**Brief**
Send back every record word for word, with nothing missing.

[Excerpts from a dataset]
::::::::::
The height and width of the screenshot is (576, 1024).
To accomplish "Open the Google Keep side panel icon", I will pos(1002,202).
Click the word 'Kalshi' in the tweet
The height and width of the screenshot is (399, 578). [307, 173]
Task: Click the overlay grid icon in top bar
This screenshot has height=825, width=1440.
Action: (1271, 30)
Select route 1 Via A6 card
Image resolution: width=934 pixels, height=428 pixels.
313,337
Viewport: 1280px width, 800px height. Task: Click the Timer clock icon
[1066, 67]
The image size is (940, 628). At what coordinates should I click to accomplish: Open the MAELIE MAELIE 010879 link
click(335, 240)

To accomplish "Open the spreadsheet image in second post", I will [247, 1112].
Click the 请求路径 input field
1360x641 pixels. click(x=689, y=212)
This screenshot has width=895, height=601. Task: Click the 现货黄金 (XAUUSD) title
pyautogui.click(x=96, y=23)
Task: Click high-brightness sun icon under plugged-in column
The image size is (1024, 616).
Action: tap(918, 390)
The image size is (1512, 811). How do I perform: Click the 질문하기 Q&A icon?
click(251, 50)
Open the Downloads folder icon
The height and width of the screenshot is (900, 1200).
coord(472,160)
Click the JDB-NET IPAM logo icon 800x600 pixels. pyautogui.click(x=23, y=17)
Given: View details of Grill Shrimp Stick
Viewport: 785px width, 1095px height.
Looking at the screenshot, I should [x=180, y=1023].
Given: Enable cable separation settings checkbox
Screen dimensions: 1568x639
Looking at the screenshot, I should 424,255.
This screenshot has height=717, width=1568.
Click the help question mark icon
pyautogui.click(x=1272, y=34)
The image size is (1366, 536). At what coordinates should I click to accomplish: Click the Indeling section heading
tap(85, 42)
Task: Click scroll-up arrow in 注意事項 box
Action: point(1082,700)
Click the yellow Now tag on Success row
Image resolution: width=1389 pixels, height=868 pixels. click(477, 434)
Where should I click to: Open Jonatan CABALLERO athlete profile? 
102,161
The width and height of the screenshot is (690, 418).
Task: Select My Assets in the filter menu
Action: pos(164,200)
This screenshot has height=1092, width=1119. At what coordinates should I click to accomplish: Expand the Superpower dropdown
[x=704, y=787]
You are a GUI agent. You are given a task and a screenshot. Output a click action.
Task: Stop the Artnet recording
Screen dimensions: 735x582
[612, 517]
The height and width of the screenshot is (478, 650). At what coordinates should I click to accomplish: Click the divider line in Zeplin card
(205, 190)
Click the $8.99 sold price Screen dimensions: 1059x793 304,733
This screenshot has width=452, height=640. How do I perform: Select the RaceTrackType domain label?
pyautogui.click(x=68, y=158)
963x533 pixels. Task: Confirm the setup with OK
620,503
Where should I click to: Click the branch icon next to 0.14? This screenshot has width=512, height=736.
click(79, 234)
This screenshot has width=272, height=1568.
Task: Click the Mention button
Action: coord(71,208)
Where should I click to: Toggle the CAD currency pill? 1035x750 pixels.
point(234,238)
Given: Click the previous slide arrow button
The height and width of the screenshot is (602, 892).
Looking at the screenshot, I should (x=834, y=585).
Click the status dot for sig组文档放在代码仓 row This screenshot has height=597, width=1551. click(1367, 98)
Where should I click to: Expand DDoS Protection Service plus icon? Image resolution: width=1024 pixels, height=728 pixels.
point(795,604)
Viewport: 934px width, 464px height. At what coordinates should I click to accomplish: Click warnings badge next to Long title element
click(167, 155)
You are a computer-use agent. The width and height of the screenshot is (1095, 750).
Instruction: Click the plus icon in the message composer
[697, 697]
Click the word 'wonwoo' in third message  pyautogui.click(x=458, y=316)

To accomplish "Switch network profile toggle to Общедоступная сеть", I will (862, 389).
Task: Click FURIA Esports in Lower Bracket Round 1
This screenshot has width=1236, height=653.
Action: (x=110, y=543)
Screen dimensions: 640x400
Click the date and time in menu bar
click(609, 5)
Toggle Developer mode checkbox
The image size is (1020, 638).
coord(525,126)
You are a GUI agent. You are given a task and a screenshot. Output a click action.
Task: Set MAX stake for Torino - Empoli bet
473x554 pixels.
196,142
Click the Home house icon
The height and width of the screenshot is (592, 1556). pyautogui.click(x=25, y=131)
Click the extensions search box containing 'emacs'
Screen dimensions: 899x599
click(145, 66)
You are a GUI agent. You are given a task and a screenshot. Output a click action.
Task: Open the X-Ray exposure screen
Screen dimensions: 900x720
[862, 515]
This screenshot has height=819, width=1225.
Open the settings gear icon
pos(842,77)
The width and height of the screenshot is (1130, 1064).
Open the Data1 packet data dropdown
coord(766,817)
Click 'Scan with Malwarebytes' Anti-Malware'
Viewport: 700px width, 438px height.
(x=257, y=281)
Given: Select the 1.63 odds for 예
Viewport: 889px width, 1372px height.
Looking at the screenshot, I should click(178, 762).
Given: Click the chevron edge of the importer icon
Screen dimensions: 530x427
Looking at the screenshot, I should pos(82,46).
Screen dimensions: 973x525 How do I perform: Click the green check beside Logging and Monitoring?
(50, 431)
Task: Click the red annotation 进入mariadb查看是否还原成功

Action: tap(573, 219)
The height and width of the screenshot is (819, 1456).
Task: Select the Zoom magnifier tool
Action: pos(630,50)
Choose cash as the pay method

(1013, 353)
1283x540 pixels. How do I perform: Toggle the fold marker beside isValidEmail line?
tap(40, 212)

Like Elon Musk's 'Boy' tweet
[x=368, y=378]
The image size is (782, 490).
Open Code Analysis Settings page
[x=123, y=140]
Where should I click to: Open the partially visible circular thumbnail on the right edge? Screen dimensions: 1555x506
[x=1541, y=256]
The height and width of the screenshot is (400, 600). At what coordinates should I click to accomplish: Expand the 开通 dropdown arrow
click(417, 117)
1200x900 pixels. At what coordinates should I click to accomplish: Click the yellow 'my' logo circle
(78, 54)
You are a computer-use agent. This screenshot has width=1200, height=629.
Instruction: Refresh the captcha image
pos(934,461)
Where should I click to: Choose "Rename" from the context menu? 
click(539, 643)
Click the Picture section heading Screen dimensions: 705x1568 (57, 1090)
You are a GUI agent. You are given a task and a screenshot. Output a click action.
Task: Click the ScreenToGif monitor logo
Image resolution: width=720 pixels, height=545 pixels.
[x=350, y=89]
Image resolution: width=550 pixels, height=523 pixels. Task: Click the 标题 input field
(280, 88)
::::::::::
**Task answer**
The height and width of the screenshot is (576, 1024).
To accomplish "Open the Google Keep side panel icon", I will pos(1002,202).
Click the word 'Kalshi' in the tweet
The height and width of the screenshot is (399, 578). [307, 173]
Task: Click the overlay grid icon in top bar
This screenshot has height=825, width=1440.
Action: (1271, 30)
Select route 1 Via A6 card
Image resolution: width=934 pixels, height=428 pixels.
313,337
Viewport: 1280px width, 800px height. Task: Click the Timer clock icon
[1066, 67]
The image size is (940, 628). At what coordinates should I click to accomplish: Open the MAELIE MAELIE 010879 link
click(335, 240)

To accomplish "Open the spreadsheet image in second post", I will [247, 1112].
Click the 请求路径 input field
1360x641 pixels. click(x=689, y=212)
This screenshot has width=895, height=601. Task: Click the 现货黄金 (XAUUSD) title
pyautogui.click(x=96, y=23)
Task: Click high-brightness sun icon under plugged-in column
The image size is (1024, 616).
Action: tap(918, 390)
The image size is (1512, 811). How do I perform: Click the 질문하기 Q&A icon?
click(251, 50)
Open the Downloads folder icon
The height and width of the screenshot is (900, 1200).
coord(472,160)
Click the JDB-NET IPAM logo icon 800x600 pixels. pyautogui.click(x=23, y=17)
Given: View details of Grill Shrimp Stick
Viewport: 785px width, 1095px height.
Looking at the screenshot, I should [x=180, y=1023].
Given: Enable cable separation settings checkbox
Screen dimensions: 1568x639
Looking at the screenshot, I should 424,255.
This screenshot has height=717, width=1568.
Click the help question mark icon
pyautogui.click(x=1272, y=34)
The image size is (1366, 536). At what coordinates should I click to accomplish: Click the Indeling section heading
tap(85, 42)
Task: Click scroll-up arrow in 注意事項 box
Action: point(1082,700)
Click the yellow Now tag on Success row
Image resolution: width=1389 pixels, height=868 pixels. click(477, 434)
Where should I click to: Open Jonatan CABALLERO athlete profile? 
102,161
The width and height of the screenshot is (690, 418).
Task: Select My Assets in the filter menu
Action: pos(164,200)
This screenshot has height=1092, width=1119. At what coordinates should I click to accomplish: Expand the Superpower dropdown
[x=704, y=787]
You are a GUI agent. You are given a task and a screenshot. Output a click action.
Task: Stop the Artnet recording
Screen dimensions: 735x582
[612, 517]
The height and width of the screenshot is (478, 650). At what coordinates should I click to accomplish: Click the divider line in Zeplin card
(205, 190)
Click the $8.99 sold price Screen dimensions: 1059x793 304,733
This screenshot has width=452, height=640. How do I perform: Select the RaceTrackType domain label?
pyautogui.click(x=68, y=158)
963x533 pixels. Task: Confirm the setup with OK
620,503
Where should I click to: Click the branch icon next to 0.14? This screenshot has width=512, height=736.
click(79, 234)
This screenshot has width=272, height=1568.
Task: Click the Mention button
Action: coord(71,208)
Where should I click to: Toggle the CAD currency pill? 1035x750 pixels.
point(234,238)
Given: Click the previous slide arrow button
The height and width of the screenshot is (602, 892).
Looking at the screenshot, I should (x=834, y=585).
Click the status dot for sig组文档放在代码仓 row This screenshot has height=597, width=1551. click(1367, 98)
Where should I click to: Expand DDoS Protection Service plus icon? Image resolution: width=1024 pixels, height=728 pixels.
point(795,604)
Viewport: 934px width, 464px height. At what coordinates should I click to accomplish: Click warnings badge next to Long title element
click(167, 155)
You are a computer-use agent. The width and height of the screenshot is (1095, 750).
Instruction: Click the plus icon in the message composer
[697, 697]
Click the word 'wonwoo' in third message  pyautogui.click(x=458, y=316)

To accomplish "Switch network profile toggle to Общедоступная сеть", I will (862, 389).
Task: Click FURIA Esports in Lower Bracket Round 1
This screenshot has width=1236, height=653.
Action: (x=110, y=543)
Screen dimensions: 640x400
Click the date and time in menu bar
click(609, 5)
Toggle Developer mode checkbox
The image size is (1020, 638).
coord(525,126)
You are a GUI agent. You are given a task and a screenshot. Output a click action.
Task: Set MAX stake for Torino - Empoli bet
473x554 pixels.
196,142
Click the Home house icon
The height and width of the screenshot is (592, 1556). pyautogui.click(x=25, y=131)
Click the extensions search box containing 'emacs'
Screen dimensions: 899x599
click(145, 66)
You are a GUI agent. You are given a task and a screenshot. Output a click action.
Task: Open the X-Ray exposure screen
Screen dimensions: 900x720
[862, 515]
This screenshot has height=819, width=1225.
Open the settings gear icon
pos(842,77)
The width and height of the screenshot is (1130, 1064).
Open the Data1 packet data dropdown
coord(766,817)
Click 'Scan with Malwarebytes' Anti-Malware'
Viewport: 700px width, 438px height.
(x=257, y=281)
Given: Select the 1.63 odds for 예
Viewport: 889px width, 1372px height.
Looking at the screenshot, I should click(178, 762).
Given: Click the chevron edge of the importer icon
Screen dimensions: 530x427
Looking at the screenshot, I should pos(82,46).
Screen dimensions: 973x525 How do I perform: Click the green check beside Logging and Monitoring?
(50, 431)
Task: Click the red annotation 进入mariadb查看是否还原成功

Action: tap(573, 219)
The height and width of the screenshot is (819, 1456).
Task: Select the Zoom magnifier tool
Action: pos(630,50)
Choose cash as the pay method

(1013, 353)
1283x540 pixels. How do I perform: Toggle the fold marker beside isValidEmail line?
tap(40, 212)

Like Elon Musk's 'Boy' tweet
[x=368, y=378]
The image size is (782, 490).
Open Code Analysis Settings page
[x=123, y=140]
Where should I click to: Open the partially visible circular thumbnail on the right edge? Screen dimensions: 1555x506
[x=1541, y=256]
The height and width of the screenshot is (400, 600). At what coordinates should I click to accomplish: Expand the 开通 dropdown arrow
click(417, 117)
1200x900 pixels. At what coordinates should I click to accomplish: Click the yellow 'my' logo circle
(78, 54)
You are a computer-use agent. This screenshot has width=1200, height=629.
Instruction: Refresh the captcha image
pos(934,461)
Where should I click to: Choose "Rename" from the context menu? 
click(539, 643)
Click the Picture section heading Screen dimensions: 705x1568 (57, 1090)
You are a GUI agent. You are given a task and a screenshot. Output a click action.
Task: Click the ScreenToGif monitor logo
Image resolution: width=720 pixels, height=545 pixels.
[x=350, y=89]
Image resolution: width=550 pixels, height=523 pixels. Task: Click the 标题 input field
(280, 88)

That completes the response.